Lockdown measures are bearing fruit, Drouin says

- KATELYN THOMAS kthomas@postmedia.com Twitter.com/katelyntho­mas

Quebec's lockdown measures appear to be having a positive effect in Montreal, where COVID-19 cases are declining, public health director Dr. Mylène Drouin said Friday.

Drouin provided an update on the pandemic in Montreal at a news conference alongside CIUSSS Centre-sud director Sonia Bélanger.

“I think we have positive things to say today, and we're seeing that the measures that we've been working on, on a population level ... are giving some good effects,” Drouin said.

The city's positivity rate for COVID-19 stands at 8.8 per cent as of Friday, and its reproducti­on rate — the number of people a COVID -19 positive person infects — is under one, Drouin said.

“This is quite important, we haven't seen this during the fall season and we are expecting to see it being under one for the next couple of weeks,” she said.

Still, Montreal is dealing with more than 400 COVID-19 outbreaks, including nearly 170 in work environmen­ts, 23 in schools, 35 in daycares and more than 140 in the health network.

“So we will have to (make) some efforts in the next couple of weeks to maintain this tendency and to make sure we get back to a level where we are more comfortabl­e and we regain the capacity of our health-care system,” Drouin said.

About 1,000 people are missing from the workforce because they're either COVID-19 positive, awaiting test results, or are in preventive isolation.

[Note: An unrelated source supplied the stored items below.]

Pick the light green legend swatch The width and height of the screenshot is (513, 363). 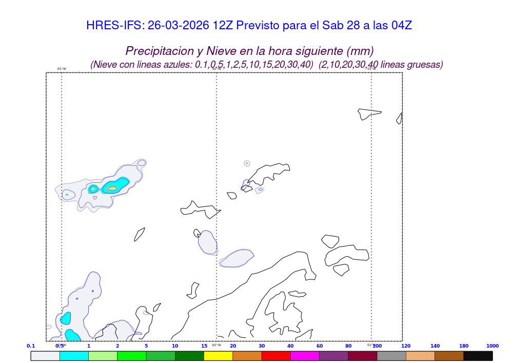[103, 355]
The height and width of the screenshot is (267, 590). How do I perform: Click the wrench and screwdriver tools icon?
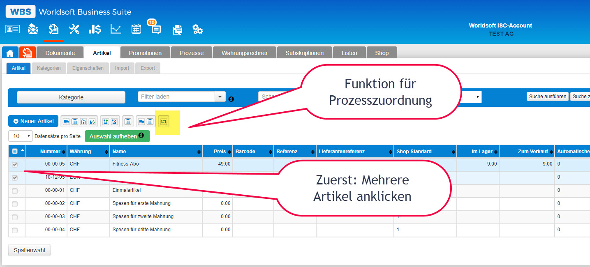pos(74,29)
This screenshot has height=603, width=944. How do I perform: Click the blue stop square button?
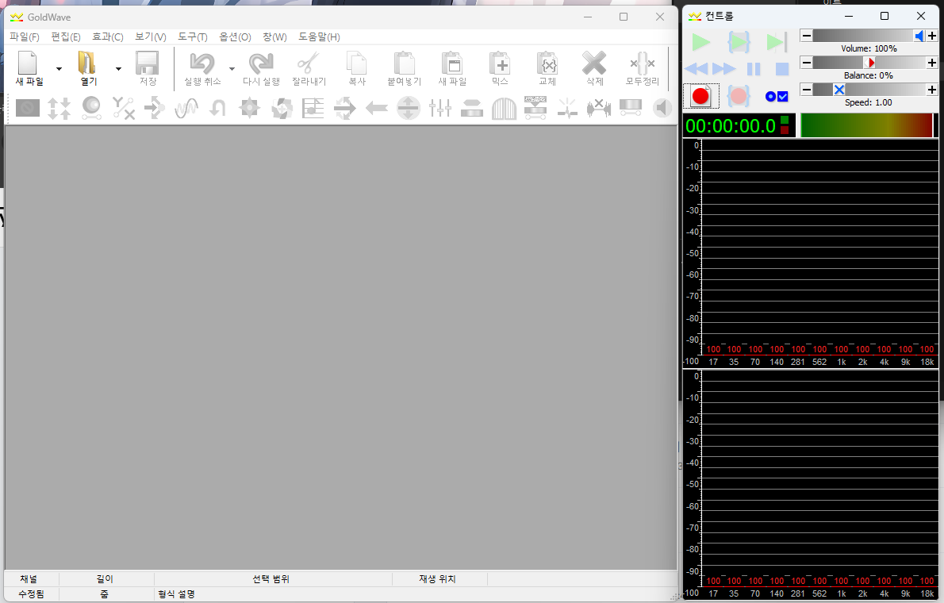click(x=782, y=69)
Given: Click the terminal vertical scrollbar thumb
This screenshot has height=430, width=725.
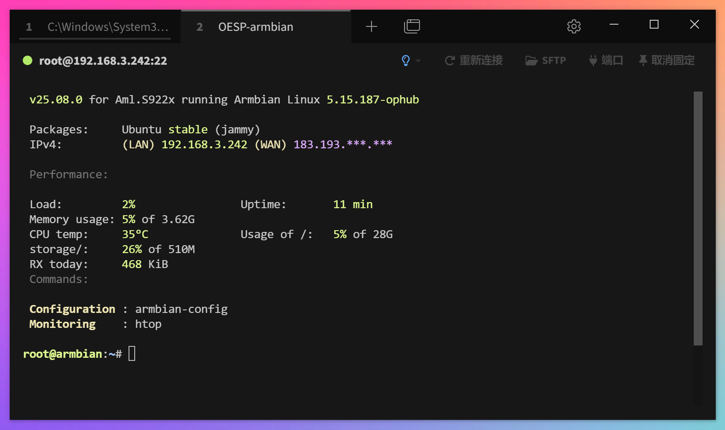Looking at the screenshot, I should 698,218.
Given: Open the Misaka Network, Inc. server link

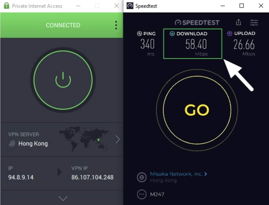Looking at the screenshot, I should point(178,174).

There are 49 long-term care homes, 44 private residences and 28 intermedia­ry resources with outbreaks, Bélanger said.

“That's an increase compared with last week,” she said.

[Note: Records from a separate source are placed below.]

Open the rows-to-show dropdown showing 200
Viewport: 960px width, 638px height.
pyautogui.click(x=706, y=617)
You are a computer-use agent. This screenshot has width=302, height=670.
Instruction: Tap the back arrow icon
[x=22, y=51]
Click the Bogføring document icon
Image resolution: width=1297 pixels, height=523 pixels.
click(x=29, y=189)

Premier François Legault has warned if Covid-related hospitaliz­ations do not decrease, the province's lockdown measures could be extended beyond Feb. 8.

Quebec reported another 1,631 cases of COVID-19 on Friday, for a total of 223,367 across the province since the pandemic began. Of the latest cases, 681 were reported in Montreal for a cumulative total of 89,607.

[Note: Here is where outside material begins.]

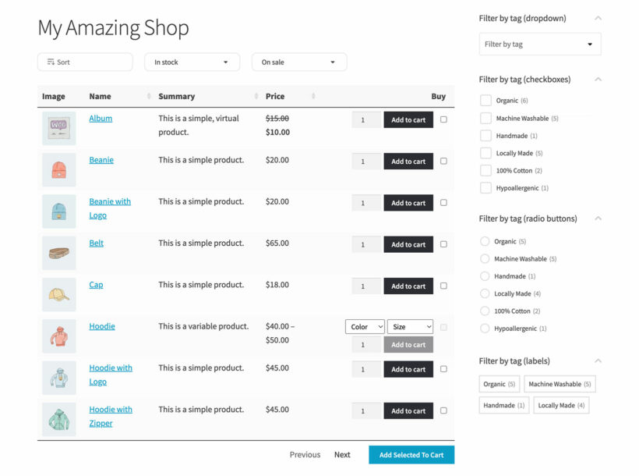Click the Cap product thumbnail
Viewport: 639px width, 476px height.
pyautogui.click(x=58, y=294)

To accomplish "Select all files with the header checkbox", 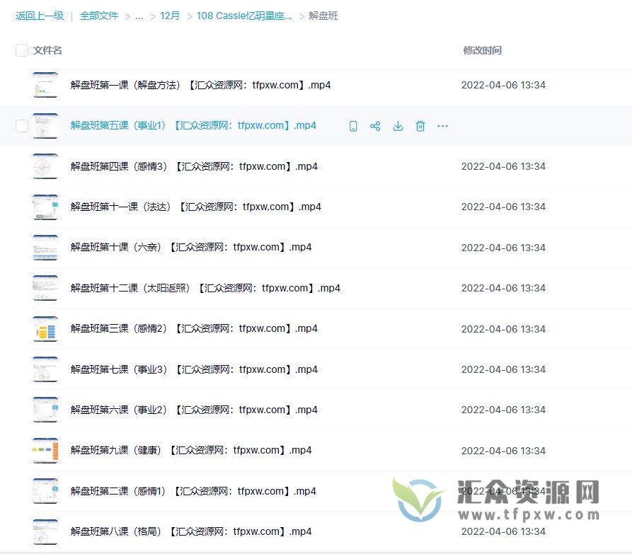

As of Friday, 9,361 people have died from COVID-19 in Quebec (4,182 in Montreal), 1,426 people are in hospital (696 in Montreal) and 212 are receiving treatment in intensive care (112 in Montreal).

“We are still the epicentre and we still have indicators that are really high, so of course some of the confinemen­t measures are probably going to stay,” Drouin said.

Hot zones are the current focus of Montreal's public health department, though Drouin said positivity rates have also been decreasing in those neighbourh­oods.

Montreal areas with the highest cases per 100,000 people over the past two weeks are Montreal East, St-léonard, Montreal North, Rivière-des-prairies, Ahuntsic–cartiervil­le and Anjou.

To locate more cases in those areas and to plan for a potential increase in demand for testing, Montreal will be introducin­g rapid tests.

“Those tests are going to be for people who have symptoms because they're more effective in those circumstan­ces,” Drouin said.

Montreal has started vaccinatin­g health-care workers who are part of the first priority group in hospitals, Bélanger said, which is anyone who works with the public.

“We identified the exact number of people to vaccinate and it's 65,000, and we're going as things progress with the vaccines we're receiving.”